Opera Mail and Thunderbird were good free email clients, but now discontinued.

What options are there (PC)? Outlook, Windows 10 Mail, Windows Live Mail/Outlook Express, Thunderbird, IBM Notes, OSX Mail.

Ideally, I would like an email client that is as powerful as Outlook, has the UI of Google mail (especially the conversation view), has superb IMAP support, runs on my PC and stores all emails on disk. What's disappointing is that many email clients still have no conversation view (or a broken one like Outlook), just a "sent" and "inbox" folder, and this in 2016.

10 comments

Thunderbird had a stable release 3 days ago and a preview 14 days ago. Development on it is still very much alive.
There are a few:

* Canary: http://canarymail.io (in beta)

* Airmail: http://airmailapp.com

* Polymail: https://polymail.io (in beta and currently Google-only, ironically, given its name)

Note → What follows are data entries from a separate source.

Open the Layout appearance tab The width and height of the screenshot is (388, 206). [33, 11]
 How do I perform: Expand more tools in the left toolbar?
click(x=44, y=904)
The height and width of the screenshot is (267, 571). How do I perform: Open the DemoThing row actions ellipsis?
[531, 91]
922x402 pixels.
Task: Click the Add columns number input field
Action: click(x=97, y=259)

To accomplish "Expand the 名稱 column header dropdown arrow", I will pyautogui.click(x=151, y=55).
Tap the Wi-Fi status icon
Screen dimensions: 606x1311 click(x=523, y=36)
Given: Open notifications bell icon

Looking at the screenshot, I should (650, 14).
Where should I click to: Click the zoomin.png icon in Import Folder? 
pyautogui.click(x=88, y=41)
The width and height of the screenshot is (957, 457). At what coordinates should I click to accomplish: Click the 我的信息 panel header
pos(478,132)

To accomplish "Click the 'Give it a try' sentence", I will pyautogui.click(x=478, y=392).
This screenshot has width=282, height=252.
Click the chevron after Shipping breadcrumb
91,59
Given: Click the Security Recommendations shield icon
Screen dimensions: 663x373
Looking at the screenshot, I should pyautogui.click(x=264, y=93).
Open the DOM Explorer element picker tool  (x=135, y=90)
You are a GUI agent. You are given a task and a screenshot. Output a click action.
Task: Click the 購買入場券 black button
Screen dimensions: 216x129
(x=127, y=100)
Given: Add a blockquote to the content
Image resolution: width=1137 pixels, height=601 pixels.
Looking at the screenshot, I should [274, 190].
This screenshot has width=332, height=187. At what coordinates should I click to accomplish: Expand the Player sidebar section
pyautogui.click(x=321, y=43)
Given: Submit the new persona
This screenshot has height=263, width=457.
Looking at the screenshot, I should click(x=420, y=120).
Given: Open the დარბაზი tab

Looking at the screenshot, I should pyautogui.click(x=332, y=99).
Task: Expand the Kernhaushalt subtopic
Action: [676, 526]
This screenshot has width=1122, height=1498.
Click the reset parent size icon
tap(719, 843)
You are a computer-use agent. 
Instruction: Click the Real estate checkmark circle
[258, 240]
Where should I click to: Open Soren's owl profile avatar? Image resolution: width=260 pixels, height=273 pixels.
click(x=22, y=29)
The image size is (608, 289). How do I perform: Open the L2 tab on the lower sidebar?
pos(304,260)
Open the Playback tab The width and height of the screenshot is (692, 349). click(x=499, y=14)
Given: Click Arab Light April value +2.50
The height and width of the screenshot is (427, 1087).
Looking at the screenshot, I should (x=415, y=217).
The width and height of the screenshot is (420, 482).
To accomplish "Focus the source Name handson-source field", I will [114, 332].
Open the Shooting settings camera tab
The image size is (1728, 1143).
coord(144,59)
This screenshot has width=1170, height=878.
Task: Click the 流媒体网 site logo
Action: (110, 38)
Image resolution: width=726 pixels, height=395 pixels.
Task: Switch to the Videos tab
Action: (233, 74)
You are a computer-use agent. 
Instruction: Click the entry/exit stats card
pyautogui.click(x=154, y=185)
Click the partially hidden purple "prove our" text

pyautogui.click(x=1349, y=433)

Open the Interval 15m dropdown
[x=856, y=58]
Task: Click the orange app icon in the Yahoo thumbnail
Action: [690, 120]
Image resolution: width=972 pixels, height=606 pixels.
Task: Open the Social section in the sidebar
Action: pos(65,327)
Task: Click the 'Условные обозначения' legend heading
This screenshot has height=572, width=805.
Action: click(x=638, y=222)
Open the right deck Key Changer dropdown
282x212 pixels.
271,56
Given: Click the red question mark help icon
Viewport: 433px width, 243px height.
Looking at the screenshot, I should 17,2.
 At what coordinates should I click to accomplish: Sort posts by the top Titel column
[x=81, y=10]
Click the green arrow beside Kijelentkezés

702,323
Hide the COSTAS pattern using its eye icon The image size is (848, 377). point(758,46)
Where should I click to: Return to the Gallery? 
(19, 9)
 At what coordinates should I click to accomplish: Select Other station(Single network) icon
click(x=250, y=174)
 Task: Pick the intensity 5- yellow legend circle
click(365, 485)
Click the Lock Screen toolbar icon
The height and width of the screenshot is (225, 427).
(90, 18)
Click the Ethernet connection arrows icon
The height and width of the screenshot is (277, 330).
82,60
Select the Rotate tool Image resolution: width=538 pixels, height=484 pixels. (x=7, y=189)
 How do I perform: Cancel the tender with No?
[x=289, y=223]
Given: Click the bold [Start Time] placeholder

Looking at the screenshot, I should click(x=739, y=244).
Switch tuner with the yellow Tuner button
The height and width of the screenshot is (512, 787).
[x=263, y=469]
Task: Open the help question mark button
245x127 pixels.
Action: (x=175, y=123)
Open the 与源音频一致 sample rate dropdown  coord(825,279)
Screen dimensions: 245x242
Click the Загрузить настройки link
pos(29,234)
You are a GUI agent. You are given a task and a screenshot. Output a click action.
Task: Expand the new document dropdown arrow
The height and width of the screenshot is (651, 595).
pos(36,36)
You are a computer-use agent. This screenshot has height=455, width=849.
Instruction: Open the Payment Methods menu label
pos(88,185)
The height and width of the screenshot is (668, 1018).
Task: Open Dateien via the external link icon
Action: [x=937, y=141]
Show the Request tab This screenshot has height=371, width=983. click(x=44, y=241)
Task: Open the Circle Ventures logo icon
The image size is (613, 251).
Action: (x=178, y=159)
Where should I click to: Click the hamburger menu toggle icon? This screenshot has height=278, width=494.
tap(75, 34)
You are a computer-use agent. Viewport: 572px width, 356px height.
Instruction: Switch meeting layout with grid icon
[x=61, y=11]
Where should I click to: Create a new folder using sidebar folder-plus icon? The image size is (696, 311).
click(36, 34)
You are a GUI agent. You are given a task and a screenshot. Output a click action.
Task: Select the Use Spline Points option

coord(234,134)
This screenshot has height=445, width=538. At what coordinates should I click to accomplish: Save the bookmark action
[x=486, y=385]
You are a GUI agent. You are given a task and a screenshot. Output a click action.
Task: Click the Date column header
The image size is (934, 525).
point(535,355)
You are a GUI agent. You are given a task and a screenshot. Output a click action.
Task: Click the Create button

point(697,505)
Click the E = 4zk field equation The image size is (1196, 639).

* CloudMagic: https://cloudmagic.com

* Postbox: https://www.postbox-inc.com

I like Postbox, which is a commercial fork of Thunderbird. Seems to hit most of your needs (not sure about the conversation view as I always turn off threads) and has some of the keyboard shortcuts of GMail. Definitely lets you store emails on disk / offline. Alas version 4 has been less stable than version 3 was.

(Not free, but $20 is pretty cheap.)

Postbox looks like a fully-featured fork and I'd be glad to support their awesome work with dollars, but sadly there's no Linux build: https://www.postbox-inc.com/download
Genuine question but what does something like Postbox has (for regular users) over the vanilla Thunderbird + addons to justify $20 ?
It's been so long since I used Thunderbird that I'm not sure. I don't know if Thunderbird has things like the Focus Pane, where I can live-filter my Inbox down to just certain topics or certain senders. It feels a bit like OmniFocus or a GTD / Getting Things Done workflow:

http://www.softwarecrew.com/wp-content/uploads/2015/05/postb...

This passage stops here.